[Opening SOURCE RECORDS section]

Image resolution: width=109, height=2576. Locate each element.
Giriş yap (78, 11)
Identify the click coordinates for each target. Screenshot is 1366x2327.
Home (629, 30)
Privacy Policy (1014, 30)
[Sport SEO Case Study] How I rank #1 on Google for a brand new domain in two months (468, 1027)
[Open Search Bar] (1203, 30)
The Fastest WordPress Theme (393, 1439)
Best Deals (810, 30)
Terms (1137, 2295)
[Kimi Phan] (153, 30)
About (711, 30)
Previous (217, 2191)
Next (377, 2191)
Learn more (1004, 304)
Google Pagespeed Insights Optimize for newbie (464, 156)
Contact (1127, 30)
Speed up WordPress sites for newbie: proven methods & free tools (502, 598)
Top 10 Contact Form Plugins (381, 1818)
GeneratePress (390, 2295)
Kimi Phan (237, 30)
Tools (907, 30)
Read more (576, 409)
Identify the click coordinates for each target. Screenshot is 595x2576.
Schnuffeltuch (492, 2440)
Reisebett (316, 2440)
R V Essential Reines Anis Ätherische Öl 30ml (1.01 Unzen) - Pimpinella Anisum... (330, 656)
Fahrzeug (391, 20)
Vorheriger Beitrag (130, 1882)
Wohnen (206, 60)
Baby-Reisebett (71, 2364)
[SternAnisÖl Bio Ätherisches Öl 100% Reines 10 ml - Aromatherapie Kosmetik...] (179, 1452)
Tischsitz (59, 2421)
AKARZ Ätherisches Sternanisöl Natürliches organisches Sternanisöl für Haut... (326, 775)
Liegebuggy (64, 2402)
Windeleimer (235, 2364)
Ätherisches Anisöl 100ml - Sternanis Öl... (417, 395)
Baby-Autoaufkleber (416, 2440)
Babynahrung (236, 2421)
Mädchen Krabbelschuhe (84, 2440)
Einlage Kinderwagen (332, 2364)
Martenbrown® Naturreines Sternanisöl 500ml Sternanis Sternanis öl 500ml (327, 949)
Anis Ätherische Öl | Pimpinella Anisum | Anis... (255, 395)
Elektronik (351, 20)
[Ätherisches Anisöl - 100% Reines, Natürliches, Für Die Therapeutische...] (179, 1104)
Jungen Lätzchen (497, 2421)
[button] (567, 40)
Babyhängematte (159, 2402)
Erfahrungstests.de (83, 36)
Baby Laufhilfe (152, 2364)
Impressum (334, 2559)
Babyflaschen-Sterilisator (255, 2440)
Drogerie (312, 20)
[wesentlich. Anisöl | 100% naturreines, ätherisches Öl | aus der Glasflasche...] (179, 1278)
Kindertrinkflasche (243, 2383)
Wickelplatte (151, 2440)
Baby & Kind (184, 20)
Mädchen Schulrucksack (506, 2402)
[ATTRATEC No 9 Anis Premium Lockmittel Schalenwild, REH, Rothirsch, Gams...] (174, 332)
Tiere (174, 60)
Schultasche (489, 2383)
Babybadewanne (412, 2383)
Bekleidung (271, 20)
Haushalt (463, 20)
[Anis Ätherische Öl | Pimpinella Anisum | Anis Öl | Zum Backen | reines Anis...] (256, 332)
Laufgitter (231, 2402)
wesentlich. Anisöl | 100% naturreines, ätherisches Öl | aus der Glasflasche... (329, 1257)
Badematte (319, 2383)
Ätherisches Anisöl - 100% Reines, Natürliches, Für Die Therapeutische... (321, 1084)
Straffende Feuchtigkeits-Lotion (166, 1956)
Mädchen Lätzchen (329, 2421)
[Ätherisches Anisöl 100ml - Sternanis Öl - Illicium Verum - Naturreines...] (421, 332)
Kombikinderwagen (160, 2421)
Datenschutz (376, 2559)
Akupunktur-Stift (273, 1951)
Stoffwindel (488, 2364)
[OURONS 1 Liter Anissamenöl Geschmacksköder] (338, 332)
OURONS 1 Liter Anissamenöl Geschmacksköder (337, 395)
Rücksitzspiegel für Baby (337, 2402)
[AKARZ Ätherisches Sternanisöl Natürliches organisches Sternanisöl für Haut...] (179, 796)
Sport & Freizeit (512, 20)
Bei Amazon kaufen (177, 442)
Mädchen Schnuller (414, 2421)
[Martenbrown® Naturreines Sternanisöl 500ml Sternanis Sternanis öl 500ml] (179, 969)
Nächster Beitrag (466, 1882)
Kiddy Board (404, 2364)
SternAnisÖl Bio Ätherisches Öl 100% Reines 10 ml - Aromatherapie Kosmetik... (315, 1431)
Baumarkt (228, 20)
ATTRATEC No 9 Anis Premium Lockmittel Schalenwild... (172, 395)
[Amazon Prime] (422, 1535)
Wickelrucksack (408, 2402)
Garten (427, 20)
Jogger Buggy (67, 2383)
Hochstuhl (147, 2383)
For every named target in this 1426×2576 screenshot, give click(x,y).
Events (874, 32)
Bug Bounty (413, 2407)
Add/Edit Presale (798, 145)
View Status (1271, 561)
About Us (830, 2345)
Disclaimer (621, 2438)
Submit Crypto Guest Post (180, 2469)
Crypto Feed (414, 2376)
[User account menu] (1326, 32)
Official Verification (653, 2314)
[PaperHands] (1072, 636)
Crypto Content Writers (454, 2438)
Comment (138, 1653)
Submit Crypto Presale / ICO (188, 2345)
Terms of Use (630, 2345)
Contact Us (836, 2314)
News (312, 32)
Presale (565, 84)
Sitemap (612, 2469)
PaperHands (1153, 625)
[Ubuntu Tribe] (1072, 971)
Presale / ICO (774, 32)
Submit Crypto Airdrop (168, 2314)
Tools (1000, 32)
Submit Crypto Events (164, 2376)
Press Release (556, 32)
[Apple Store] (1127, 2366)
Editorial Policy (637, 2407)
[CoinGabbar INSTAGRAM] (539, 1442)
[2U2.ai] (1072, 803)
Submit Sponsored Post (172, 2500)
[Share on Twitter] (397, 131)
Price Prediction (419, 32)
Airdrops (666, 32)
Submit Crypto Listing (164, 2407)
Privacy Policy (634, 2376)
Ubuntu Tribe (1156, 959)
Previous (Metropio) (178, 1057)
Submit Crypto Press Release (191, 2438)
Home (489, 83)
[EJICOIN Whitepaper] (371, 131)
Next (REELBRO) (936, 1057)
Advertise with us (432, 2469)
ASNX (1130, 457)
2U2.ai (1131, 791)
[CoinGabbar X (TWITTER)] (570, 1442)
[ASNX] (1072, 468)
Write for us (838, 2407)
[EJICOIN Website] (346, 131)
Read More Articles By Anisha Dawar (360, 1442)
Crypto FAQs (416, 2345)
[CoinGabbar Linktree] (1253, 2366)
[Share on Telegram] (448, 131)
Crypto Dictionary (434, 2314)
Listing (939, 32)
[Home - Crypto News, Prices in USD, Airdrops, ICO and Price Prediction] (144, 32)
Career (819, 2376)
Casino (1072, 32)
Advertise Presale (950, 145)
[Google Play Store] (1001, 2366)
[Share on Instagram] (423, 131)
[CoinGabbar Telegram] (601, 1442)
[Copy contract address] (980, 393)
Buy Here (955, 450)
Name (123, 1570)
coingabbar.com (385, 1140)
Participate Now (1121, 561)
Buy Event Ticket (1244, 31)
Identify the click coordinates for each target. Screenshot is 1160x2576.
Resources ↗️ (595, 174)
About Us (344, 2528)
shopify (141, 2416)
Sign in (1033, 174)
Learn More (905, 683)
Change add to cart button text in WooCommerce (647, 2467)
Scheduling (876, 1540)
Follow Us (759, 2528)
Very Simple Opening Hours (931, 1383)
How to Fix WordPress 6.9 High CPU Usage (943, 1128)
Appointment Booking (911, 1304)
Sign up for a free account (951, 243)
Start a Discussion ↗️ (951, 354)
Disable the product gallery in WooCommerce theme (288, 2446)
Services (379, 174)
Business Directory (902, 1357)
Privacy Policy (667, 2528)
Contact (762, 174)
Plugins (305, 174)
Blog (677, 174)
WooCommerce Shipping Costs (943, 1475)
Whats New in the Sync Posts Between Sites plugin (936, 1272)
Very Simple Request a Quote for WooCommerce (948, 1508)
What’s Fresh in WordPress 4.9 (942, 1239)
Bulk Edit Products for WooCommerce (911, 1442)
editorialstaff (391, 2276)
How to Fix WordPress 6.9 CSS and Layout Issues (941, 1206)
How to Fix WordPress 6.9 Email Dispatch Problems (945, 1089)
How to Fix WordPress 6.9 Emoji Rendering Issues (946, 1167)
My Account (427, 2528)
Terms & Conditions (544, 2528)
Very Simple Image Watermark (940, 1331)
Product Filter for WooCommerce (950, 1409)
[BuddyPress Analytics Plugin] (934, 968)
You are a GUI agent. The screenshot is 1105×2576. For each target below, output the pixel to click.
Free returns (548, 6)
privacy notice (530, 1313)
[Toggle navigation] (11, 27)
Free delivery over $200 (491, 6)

[Closing SOURCE RECORDS section]

WHAT YOU WILL DO – Take the lines from the top of the data through the one that contains "Tischsitz (59, 2421)" and copy them exactly, leaving out every line after it.

ANSWER SECTION –
Image resolution: width=109, height=2576. Locate each element.
Giriş yap (78, 11)
Identify the click coordinates for each target. Screenshot is 1366x2327.
Home (629, 30)
Privacy Policy (1014, 30)
[Sport SEO Case Study] How I rank #1 on Google for a brand new domain in two months (468, 1027)
[Open Search Bar] (1203, 30)
The Fastest WordPress Theme (393, 1439)
Best Deals (810, 30)
Terms (1137, 2295)
[Kimi Phan] (153, 30)
About (711, 30)
Previous (217, 2191)
Next (377, 2191)
Learn more (1004, 304)
Google Pagespeed Insights Optimize for newbie (464, 156)
Contact (1127, 30)
Speed up WordPress sites for newbie: proven methods & free tools (502, 598)
Top 10 Contact Form Plugins (381, 1818)
GeneratePress (390, 2295)
Kimi Phan (237, 30)
Tools (907, 30)
Read more (576, 409)
Identify the click coordinates for each target. Screenshot is 595x2576.
Schnuffeltuch (492, 2440)
Reisebett (316, 2440)
R V Essential Reines Anis Ätherische Öl 30ml (1.01 Unzen) - Pimpinella Anisum... (330, 656)
Fahrzeug (391, 20)
Vorheriger Beitrag (130, 1882)
Wohnen (206, 60)
Baby-Reisebett (71, 2364)
[SternAnisÖl Bio Ätherisches Öl 100% Reines 10 ml - Aromatherapie Kosmetik...] (179, 1452)
Tischsitz (59, 2421)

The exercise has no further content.